Optimizer Intuition: SGD → Adam → Lion
2025-12-04
The 60-second mental model for the optimizer ladder you actually need to know.
Three optimizers cover 95% of practical deep learning. Here's the one-paragraph mental model for each.
SGD with momentum
"Roll downhill, but a heavy ball with inertia."
The gradient tells you the slope. Momentum is a moving average of recent gradients. The two together let the optimizer skate past small bumps and pick up speed in consistent directions.
Adam
"SGD, but each parameter has its own learning rate."
Adam tracks two moving averages per parameter: gradient (first moment) and squared gradient (second moment). The effective step size is the first moment divided by the square root of the second. Parameters with consistently large gradients get smaller steps. Sparse gradients get larger steps.
This is why Adam is a default for transformers — embedding-table parameters are extremely sparse, and the per-parameter rate adaptation handles them well.
Lion
"Adam, but with a sign function that costs less memory."
Lion drops the squared-gradient moving average.
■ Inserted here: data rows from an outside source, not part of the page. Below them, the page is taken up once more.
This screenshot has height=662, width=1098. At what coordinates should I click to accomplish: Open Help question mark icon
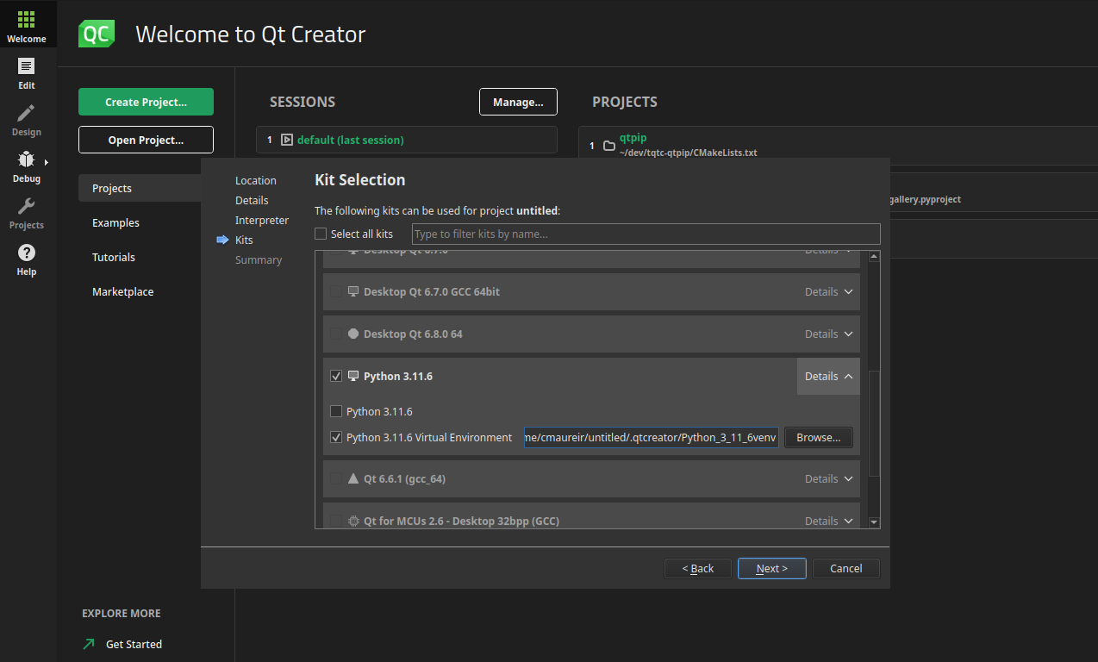pos(27,253)
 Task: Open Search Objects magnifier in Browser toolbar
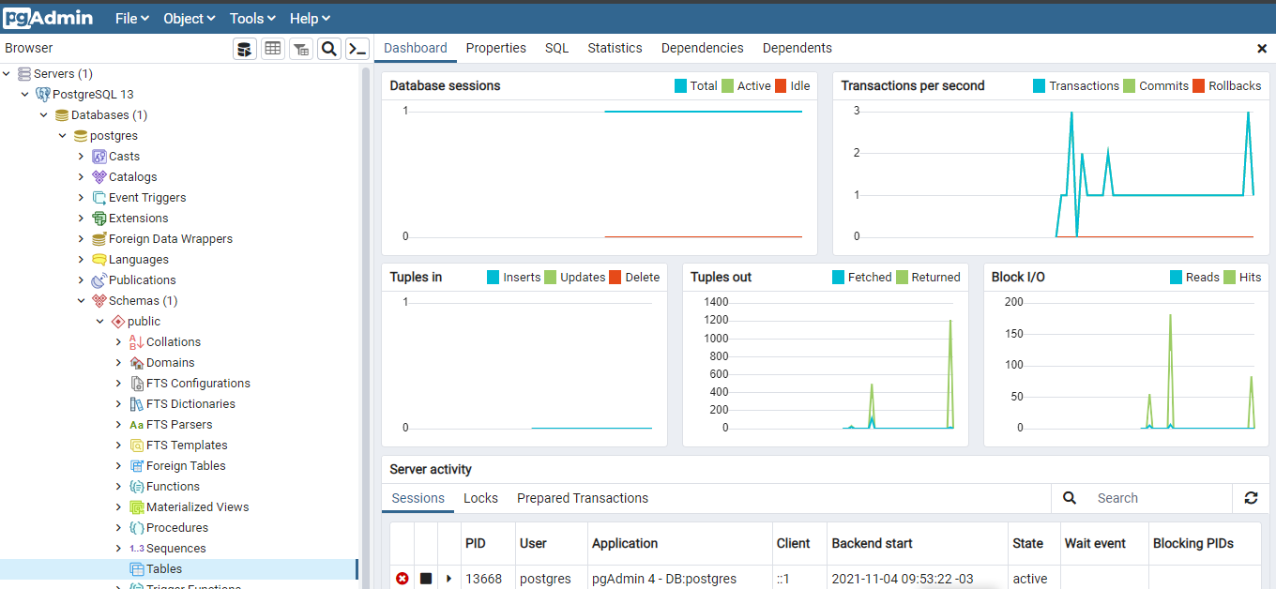pos(329,49)
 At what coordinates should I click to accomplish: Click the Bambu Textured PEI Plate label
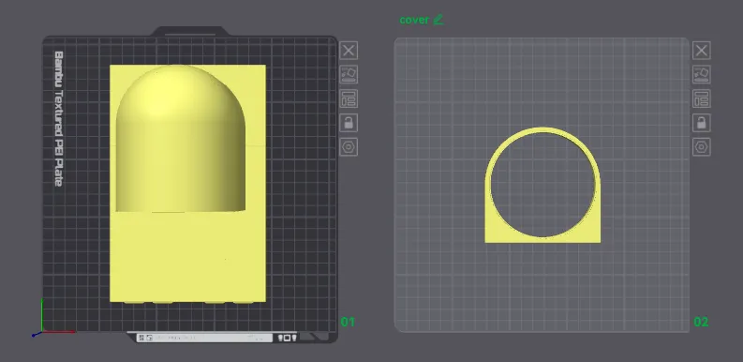[x=59, y=118]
Instead, it uses the sign of the EMA-of-gradients as the update direction. This costs half the optimizer state and empirically matches or beats Adam on language models above a few billion parameters.
For SpatialDINO I used AdamW (Adam with decoupled weight decay) because the model fit comfortably in memory and I valued recipe stability over the squeeze. At foundation-model scale, the tradeoff flips.